— TEXT SECTION —
# Wooden basket：For my wife



## yao (May 17, 2014)

material：Chinese fir.
decoration:dyeing,Oil and wax.


----------



## doitforfun (Dec 31, 2013)

Those are beautiful. Your wide must be very happy with them. Love the carvings.


----------



## stefang (Apr 9, 2009)

Very nice design and workmanship on these baskets. Why don't you post them as a project where more members will be likely to see them?


----------



## BillWhite (Jul 23, 2007)

Well done. I like them.
Bill


----------



## yao (May 17, 2014)

stefang,You are advised me to batch production it?


----------



## Magnum (Feb 5, 2010)

This is a very Beautiful "Project". Very well done!

If I May, on Behalf of "stefang". He's advising you to place your Chinese Fir Basket in another Location on here.

It's called "Projects" and it is where Members Show their "Finished Wood Working Projects".

This Section is "Joinery" and receives Much Less Viewing than "Projects" does.

This LINK should Take you to "Projects" so you may see for Yourself. http://lumberjocks.com/projects

When you get there look to the Bottom, Left Side of that page. You will see, in a Green Box, White Lettering that says "Add New Project" Click on that and a window will open to start you adding your "Project".

If you have any further Questions We would be Pleased to Assist You.

Regards: Rick

EDIT: Your Very Nice Dresser for Your Wife would be seen by more Members if it was also Placed in "Projects".


----------



## waho6o9 (May 6, 2011)

Nice work Yao!


----------



## mojapitt (Dec 31, 2011)

Very nice. Great craftsmanship.


----------

— GIVEN TASK A —
Put the rows into a numbered list with blank lines omitted. Begin at the row containing "Viewport: 293px width, 293px" and end after the row containing "[x=279, y=16]", and leave out the pictures.
The thread and the rows that follow have no connection to each other.

— ROWS —
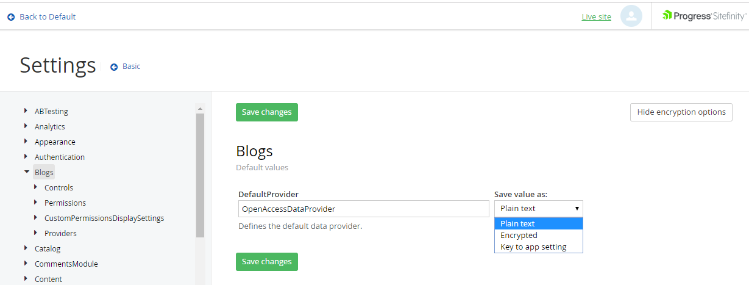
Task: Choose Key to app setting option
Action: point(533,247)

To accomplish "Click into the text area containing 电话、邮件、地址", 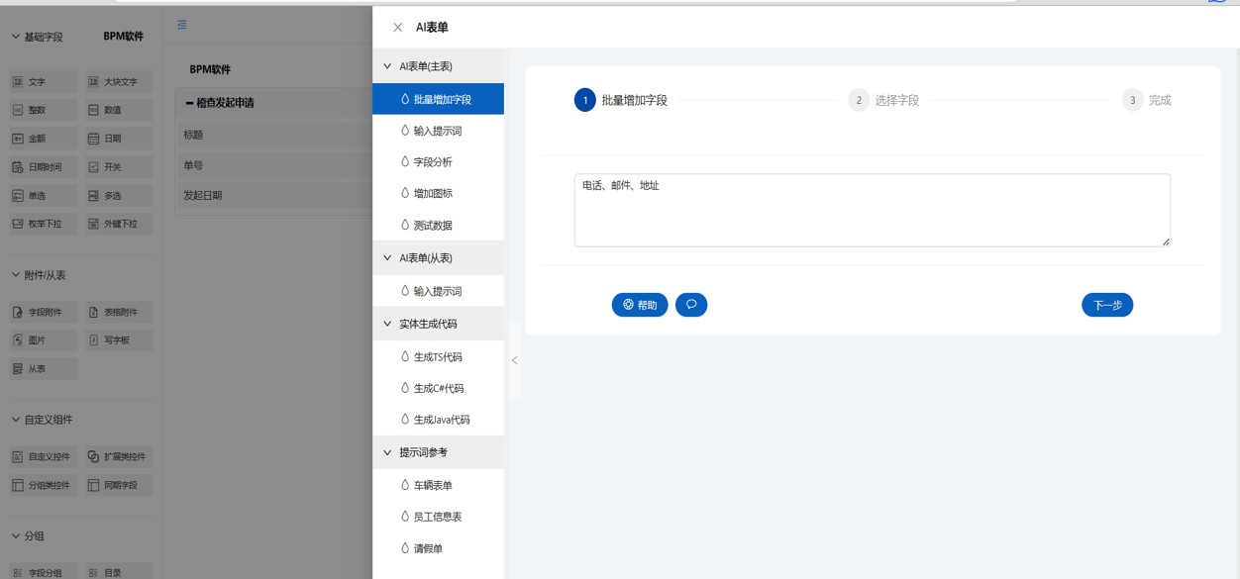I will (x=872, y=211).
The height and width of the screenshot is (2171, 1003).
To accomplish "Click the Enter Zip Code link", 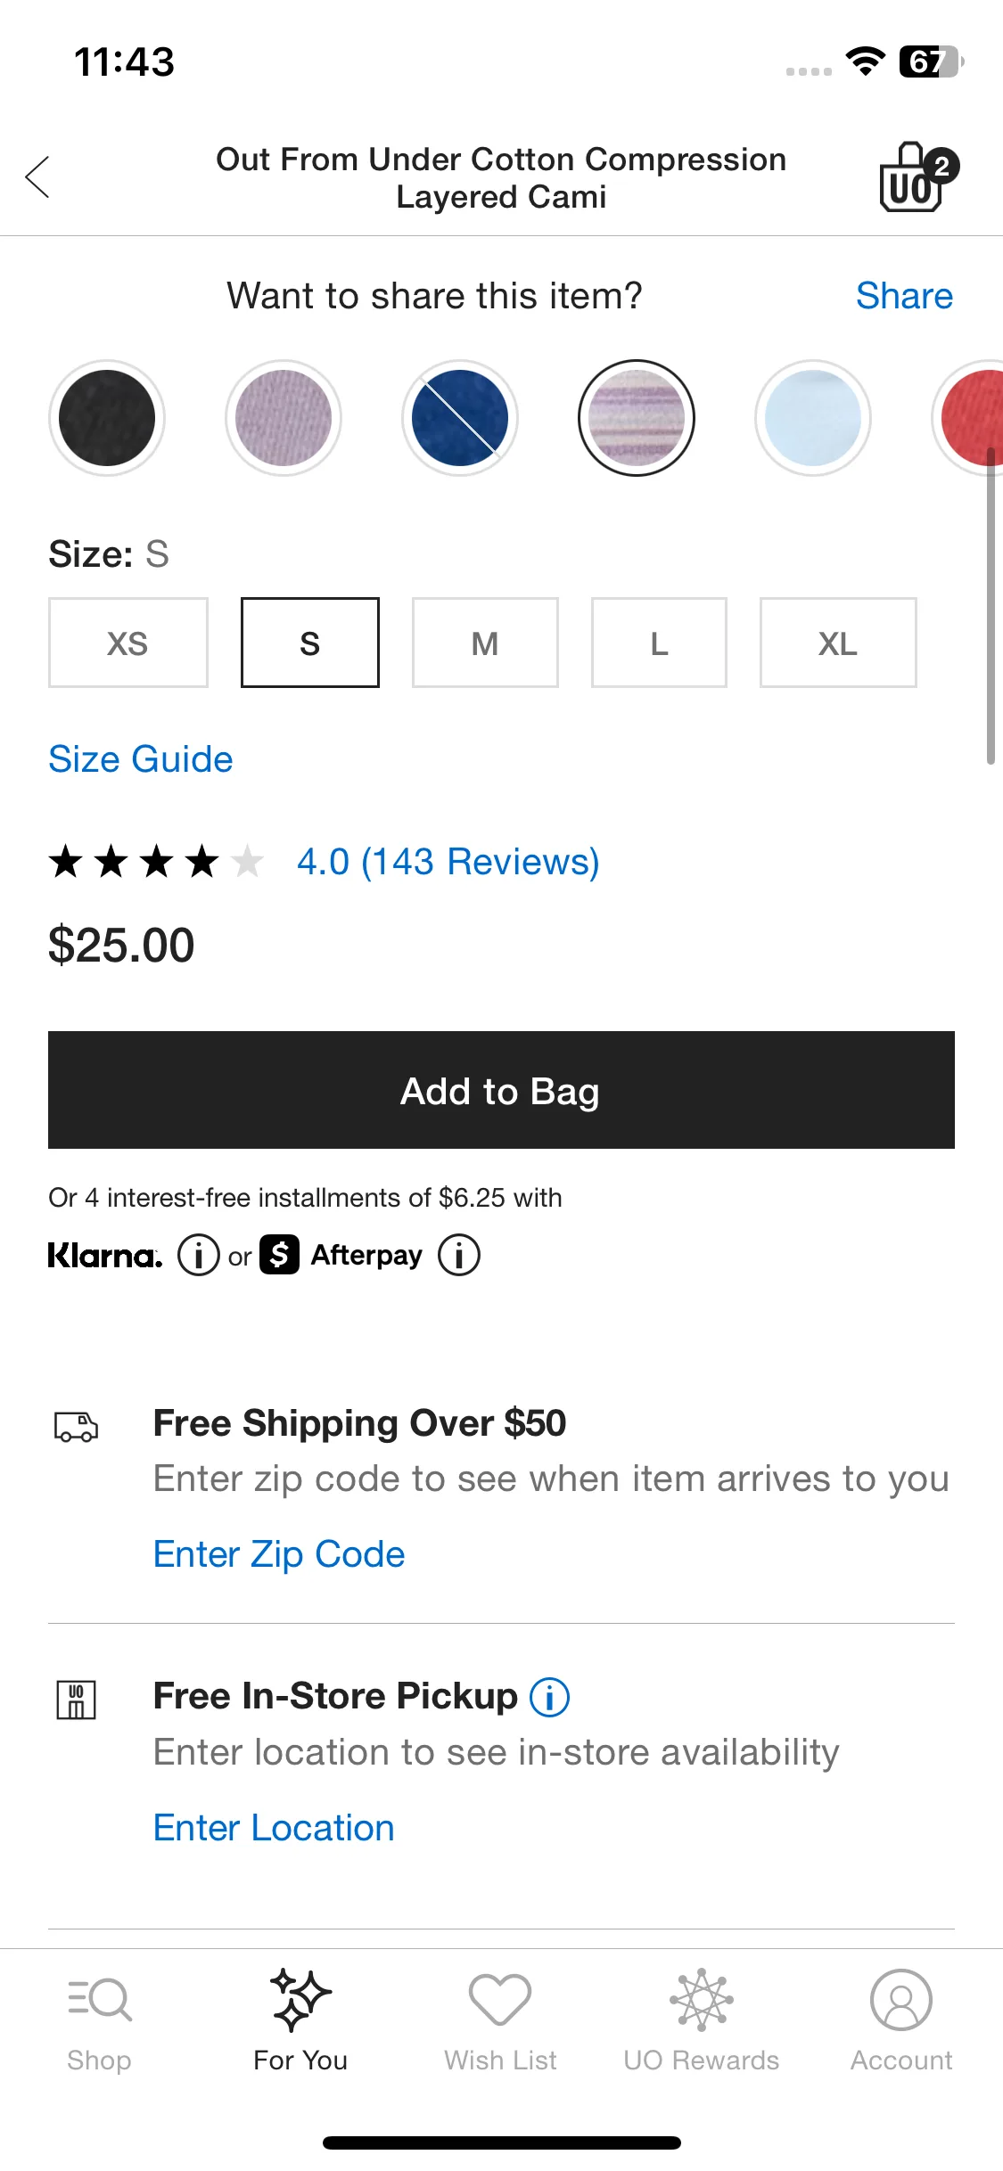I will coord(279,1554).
--
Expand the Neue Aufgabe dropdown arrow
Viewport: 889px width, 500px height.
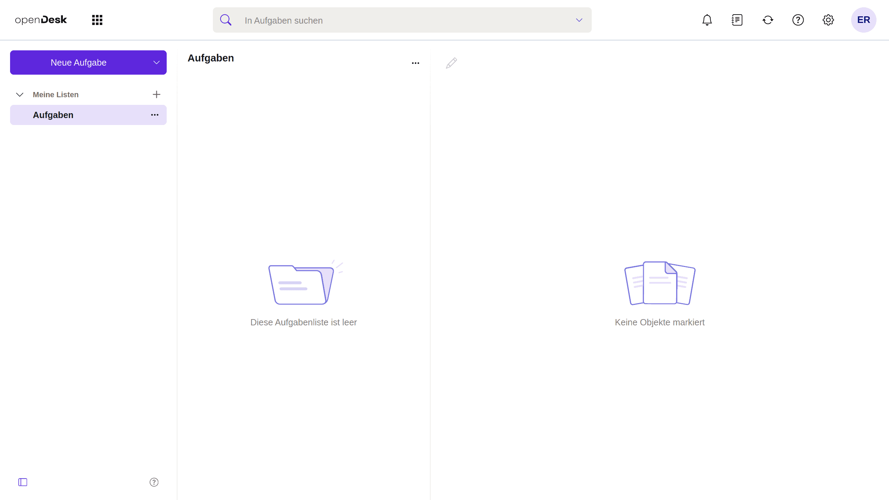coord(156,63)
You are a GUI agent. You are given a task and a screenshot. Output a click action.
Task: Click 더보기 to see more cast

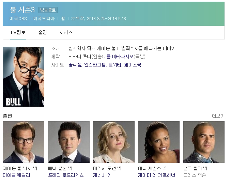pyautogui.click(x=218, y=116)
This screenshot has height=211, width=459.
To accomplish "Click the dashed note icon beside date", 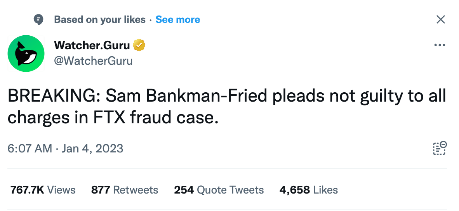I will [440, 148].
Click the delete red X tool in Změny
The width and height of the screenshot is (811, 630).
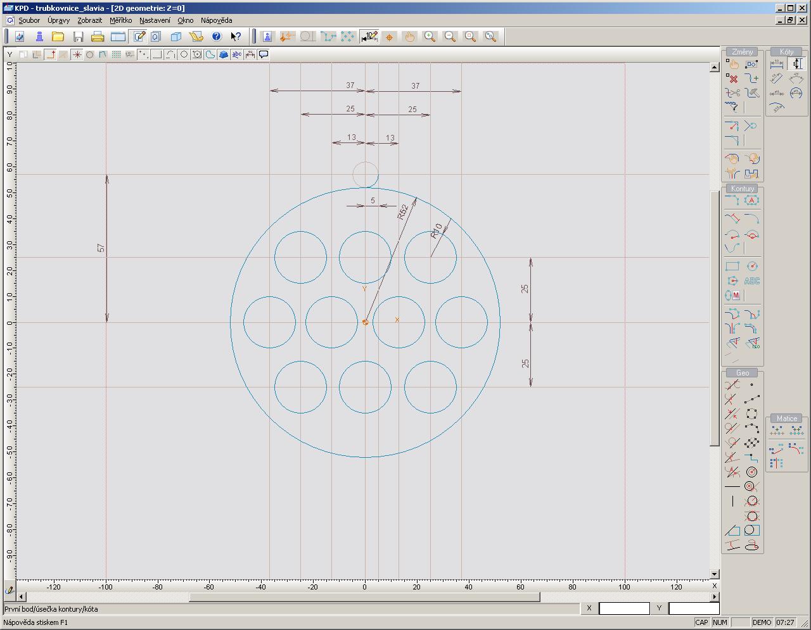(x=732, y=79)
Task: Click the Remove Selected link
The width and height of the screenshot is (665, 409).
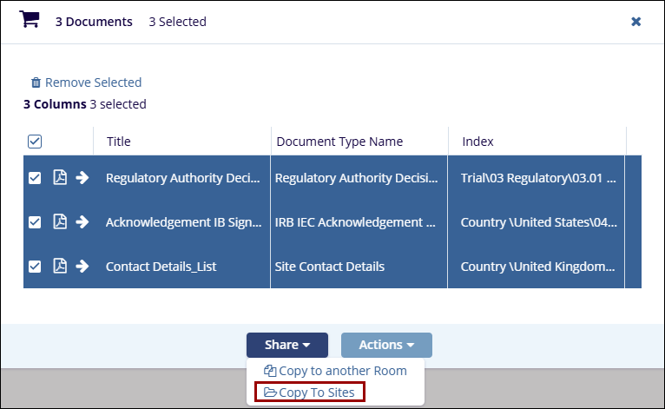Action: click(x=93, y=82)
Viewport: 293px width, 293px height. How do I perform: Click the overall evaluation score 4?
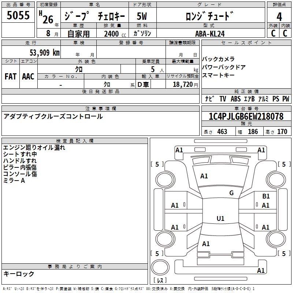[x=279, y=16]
...
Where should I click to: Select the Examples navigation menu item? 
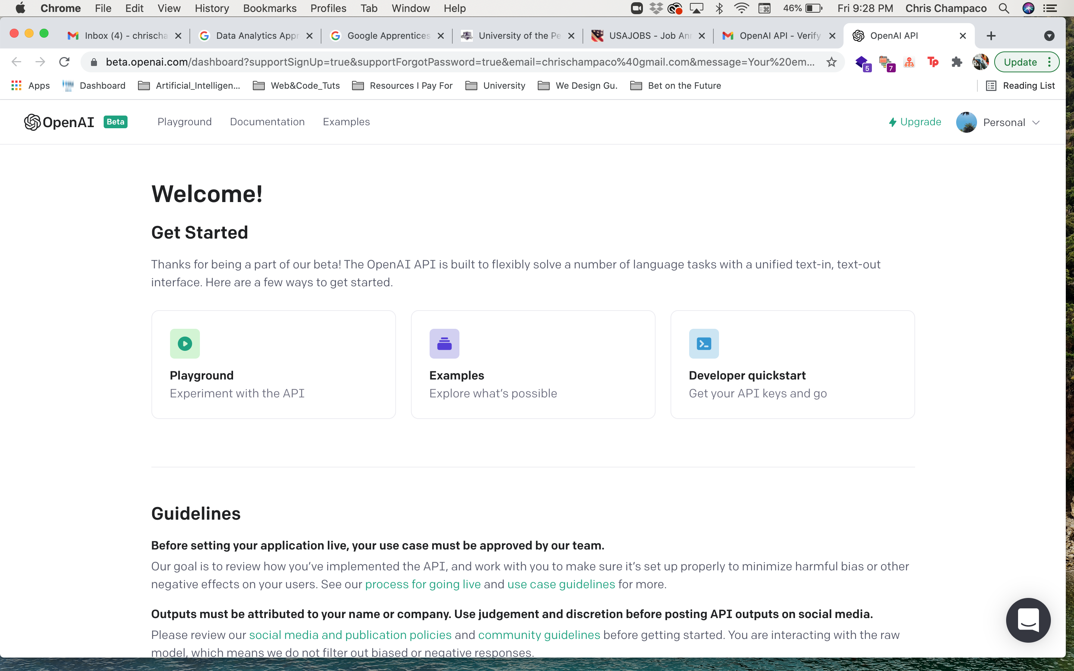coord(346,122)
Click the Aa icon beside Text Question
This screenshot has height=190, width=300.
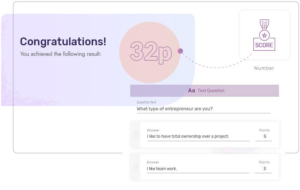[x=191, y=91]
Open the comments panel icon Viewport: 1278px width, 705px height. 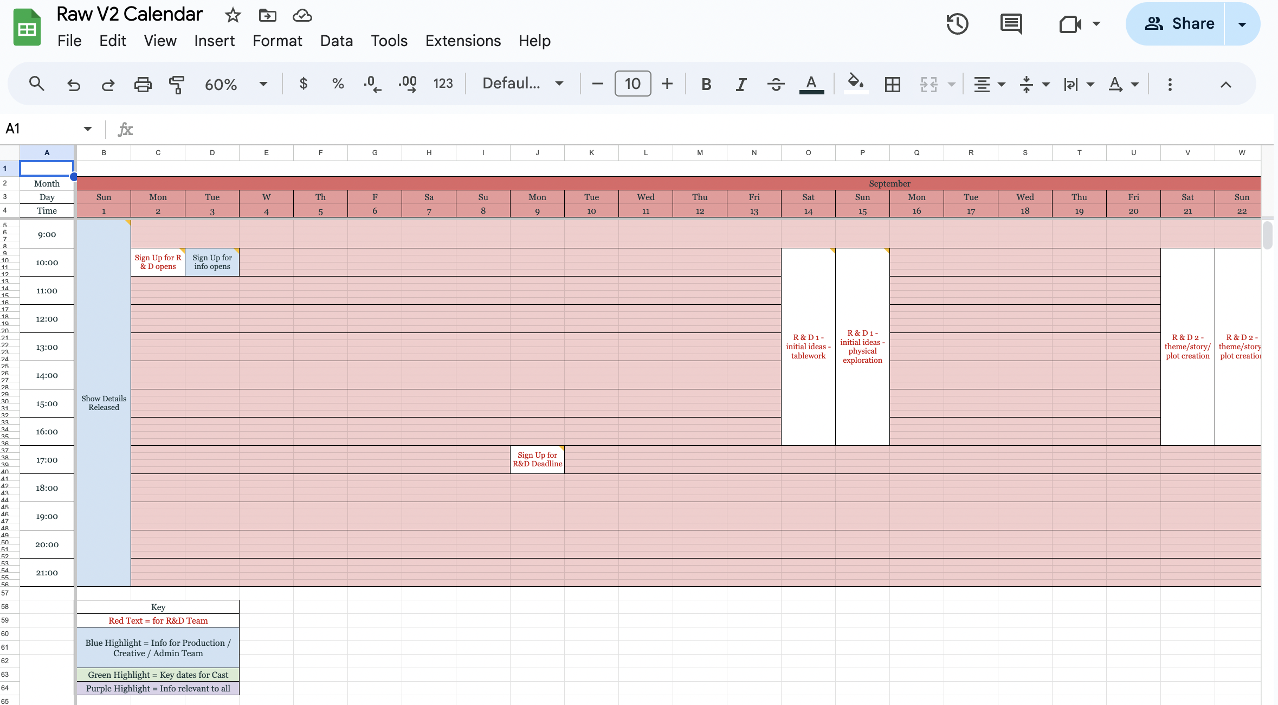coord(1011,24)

— GIVEN TASK B —
Answer these questions about the wooden basket thread, one per line:
(i) What wood are the baskets made of?
(ii) In which section does Magnum say the baskets were posted?
(iii) What color is the box with the "Add New Project" lettering?

— COMPLETE RESPONSE A —
1. Viewport: 293px width, 293px height. How do I perform: Click the overall evaluation score 4?
2. [x=279, y=16]

— COMPLETE RESPONSE B —
(i) Chinese fir.
(ii) Joinery.
(iii) Green.